(Collected data entries)
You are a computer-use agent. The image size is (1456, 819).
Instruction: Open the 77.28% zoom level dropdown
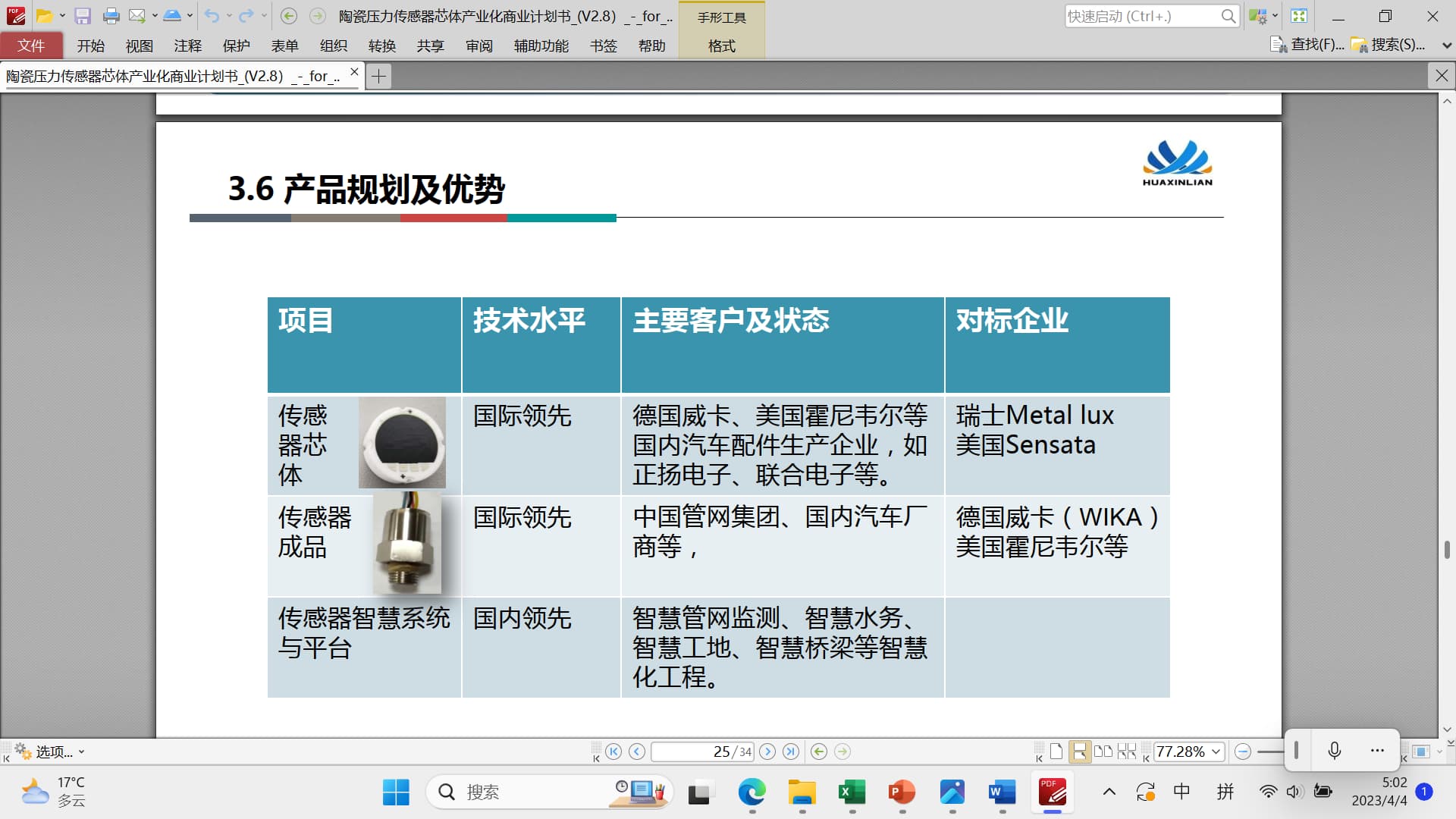[1216, 752]
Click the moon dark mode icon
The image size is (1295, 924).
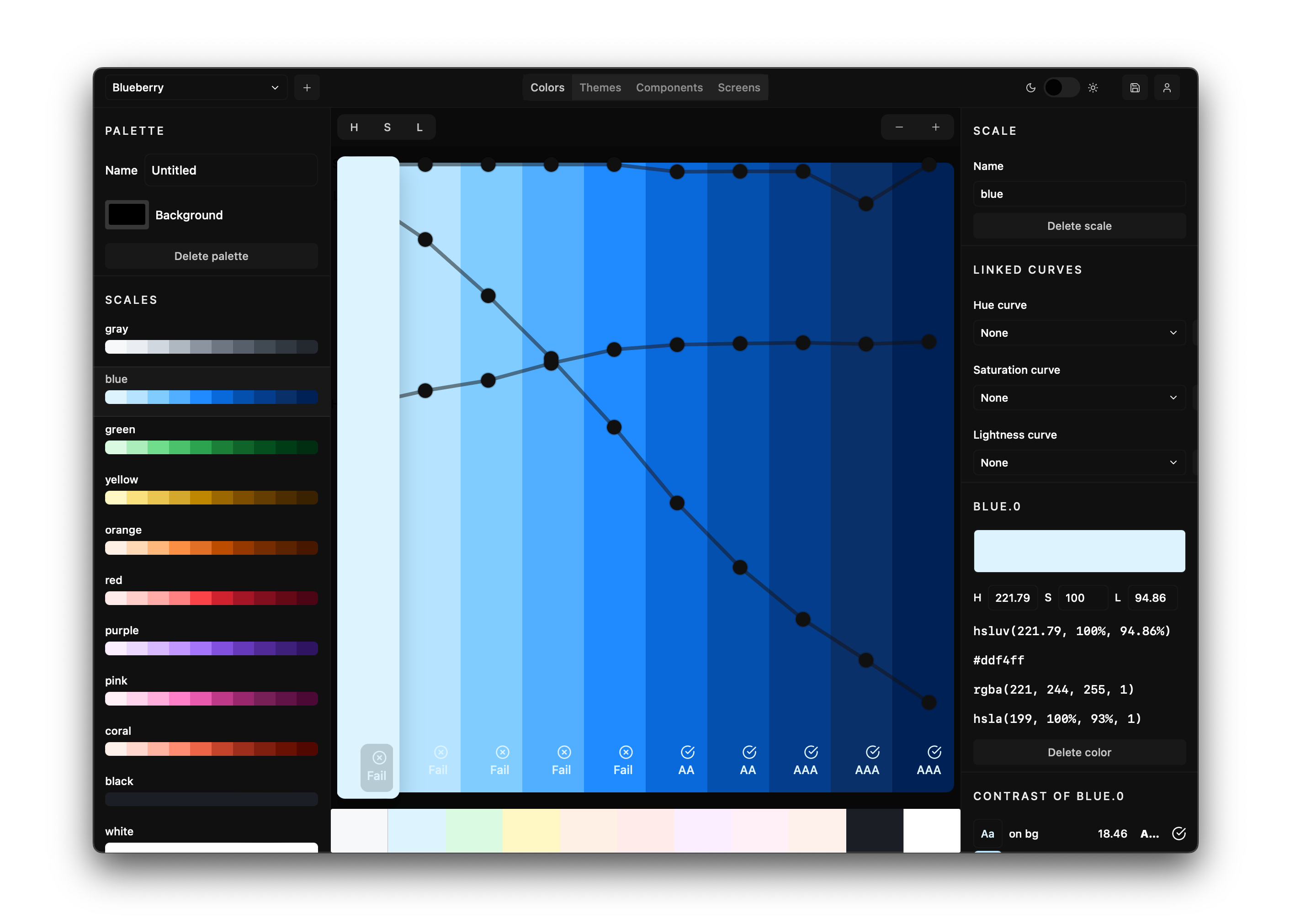pos(1030,88)
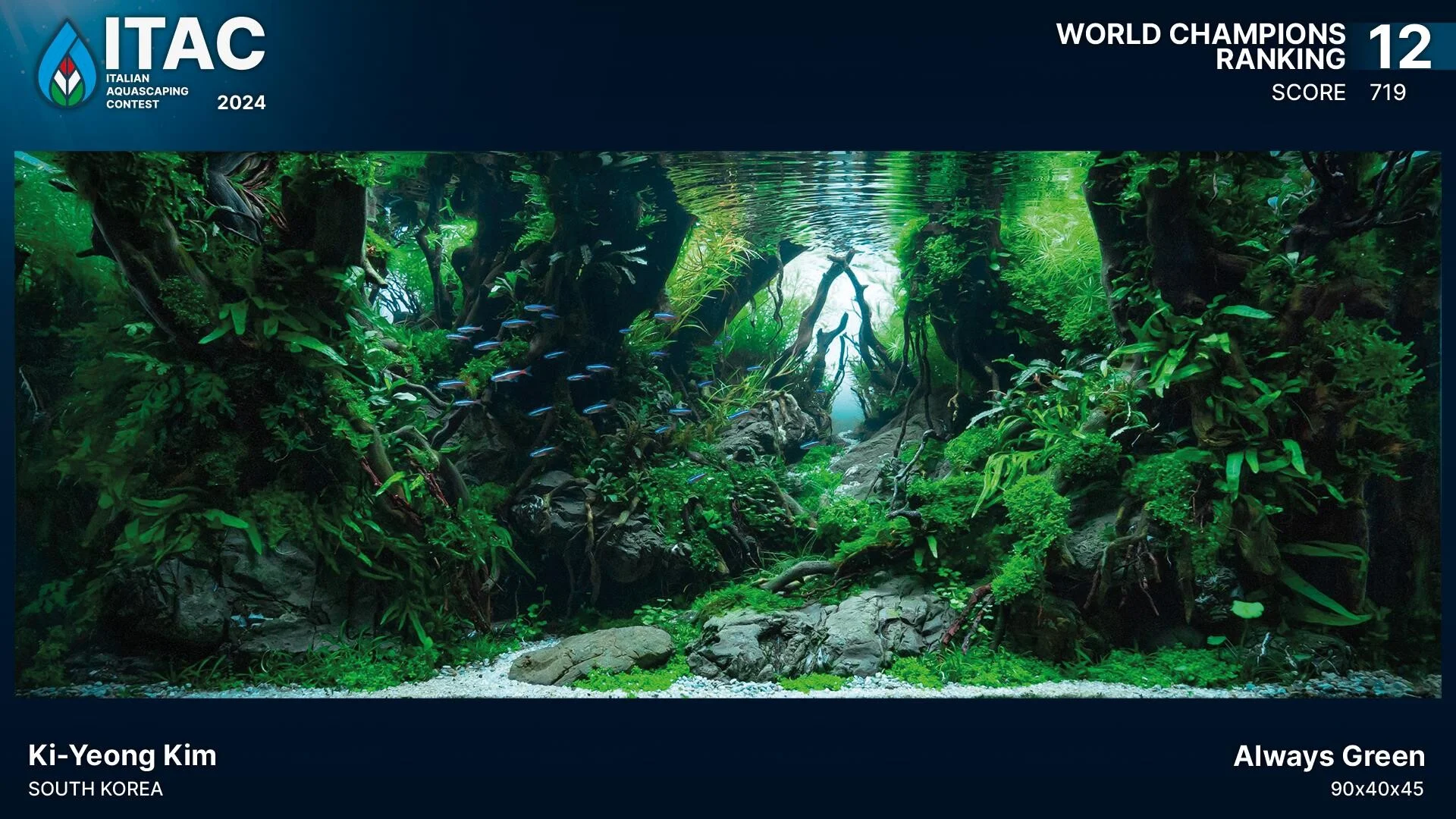Click the Always Green aquascape title
1456x819 pixels.
[x=1329, y=756]
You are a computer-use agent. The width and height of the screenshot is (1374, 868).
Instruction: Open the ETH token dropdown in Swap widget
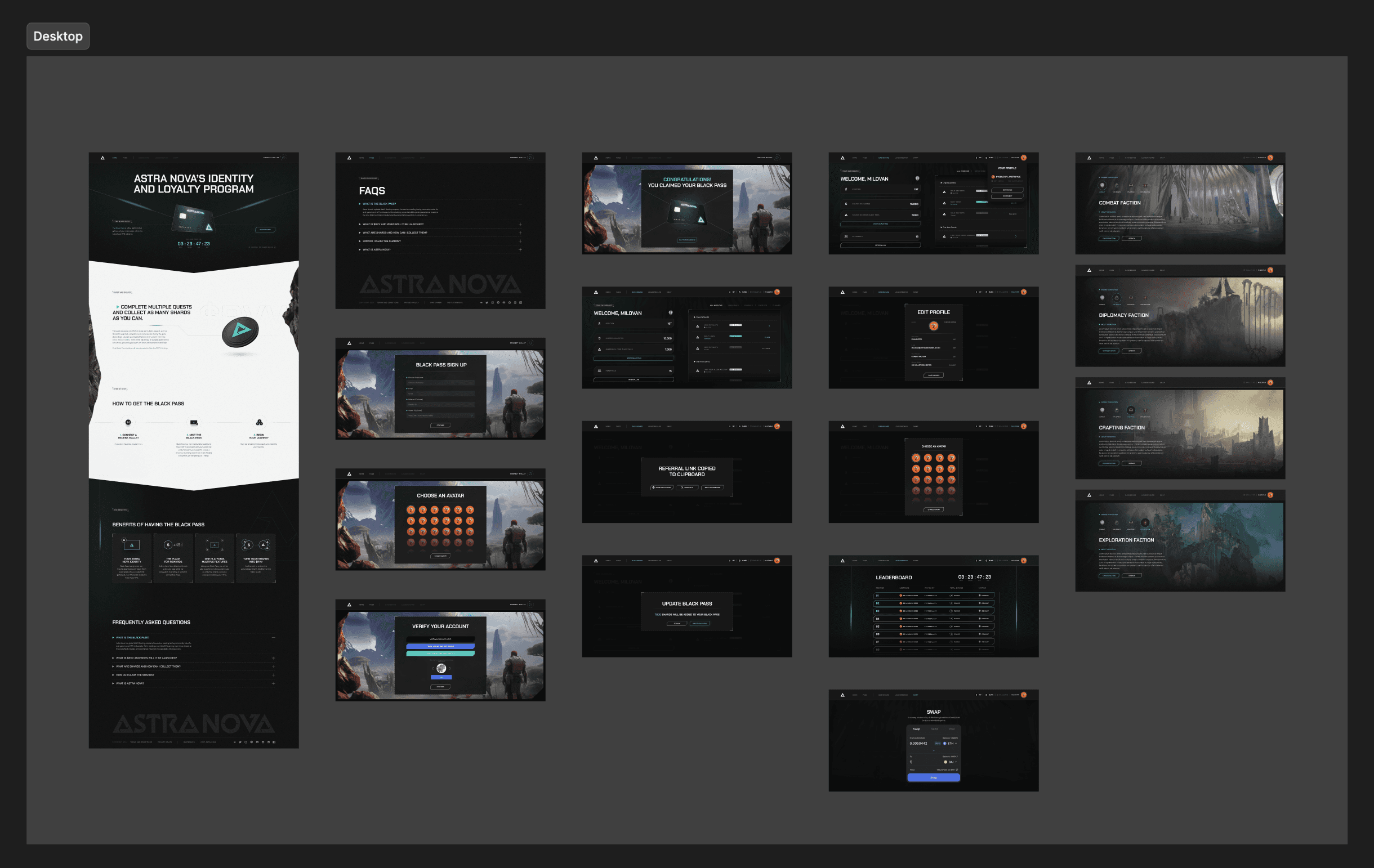951,743

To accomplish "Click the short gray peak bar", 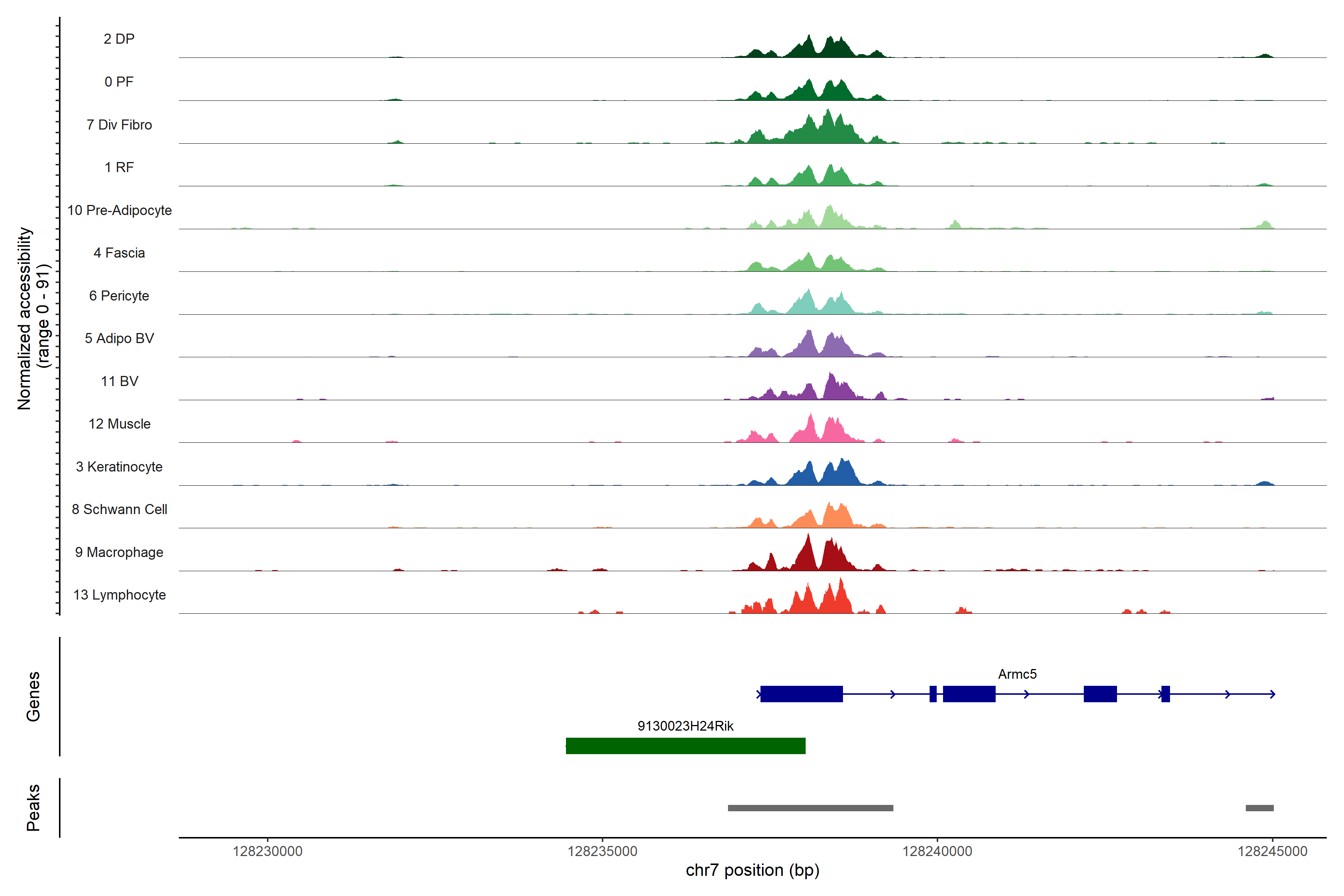I will pos(1259,808).
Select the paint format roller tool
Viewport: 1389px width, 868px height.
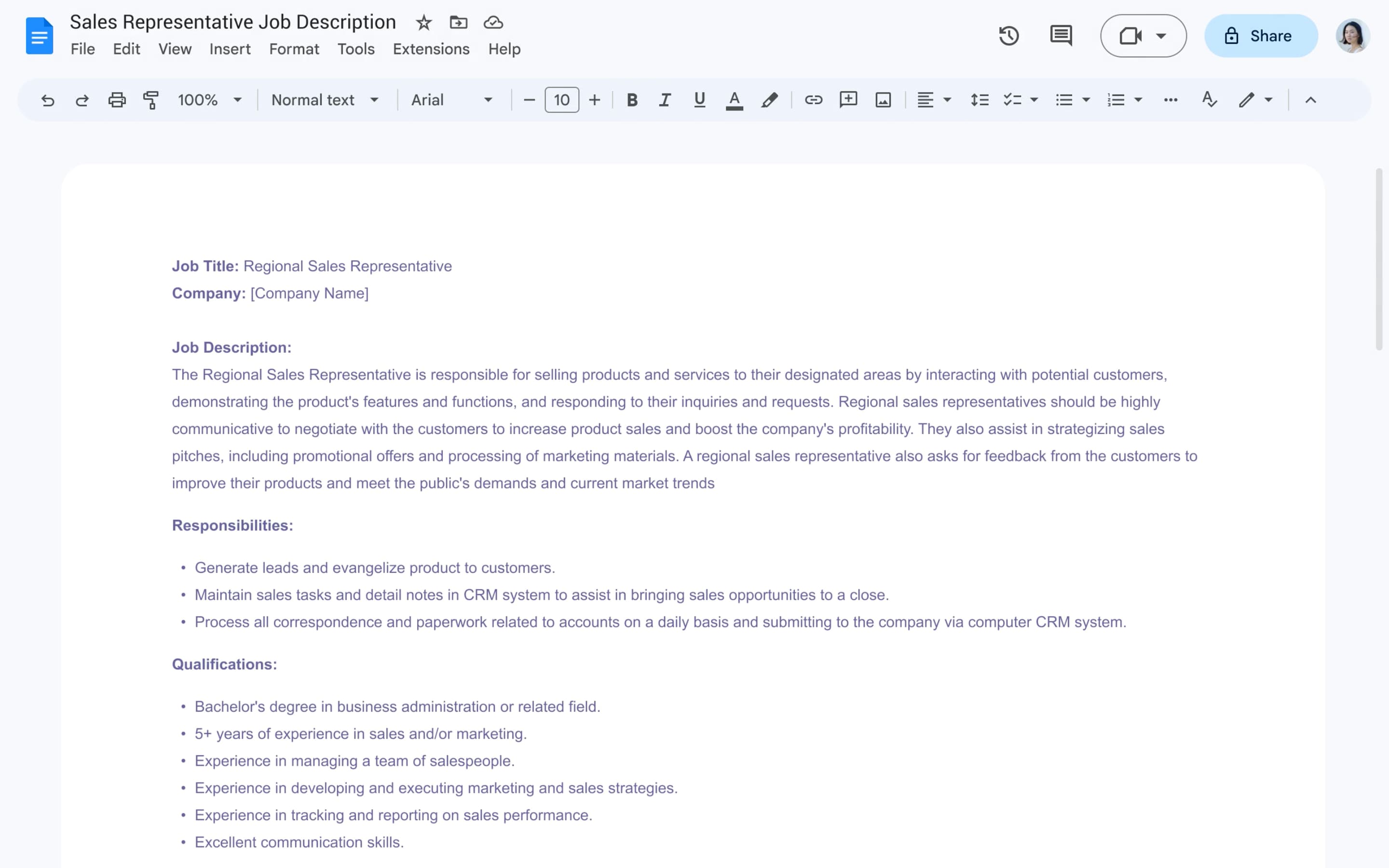coord(151,100)
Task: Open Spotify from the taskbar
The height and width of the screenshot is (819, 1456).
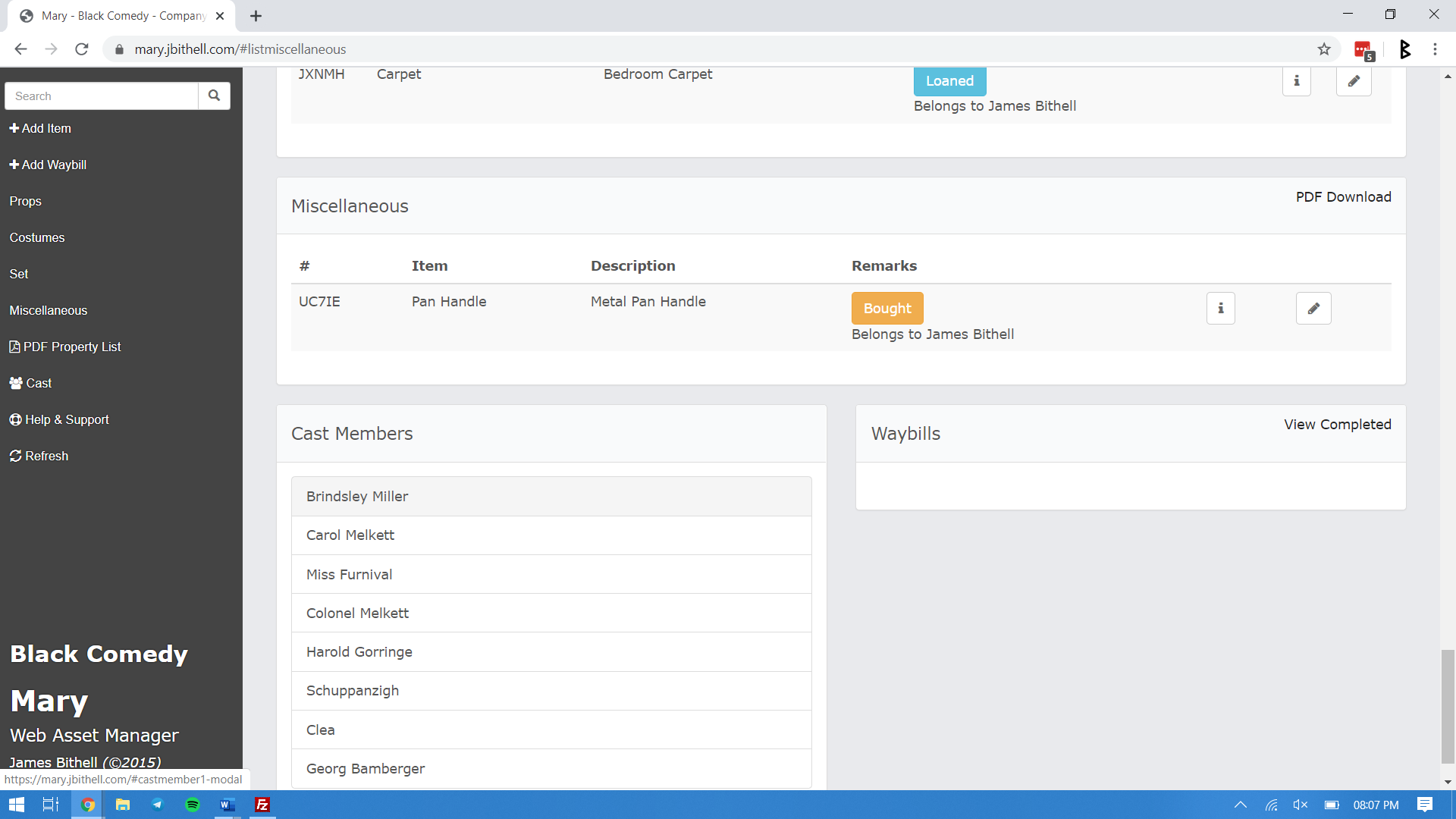Action: pos(193,805)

- [PROBLEM DETAILS]:
The expected result is every line above containing the string "computer".

- [SOLUTION]:
You are a computer-use agent. The image size is (1456, 819).
You are a computer-use agent. The width and height of the screenshot is (1374, 868).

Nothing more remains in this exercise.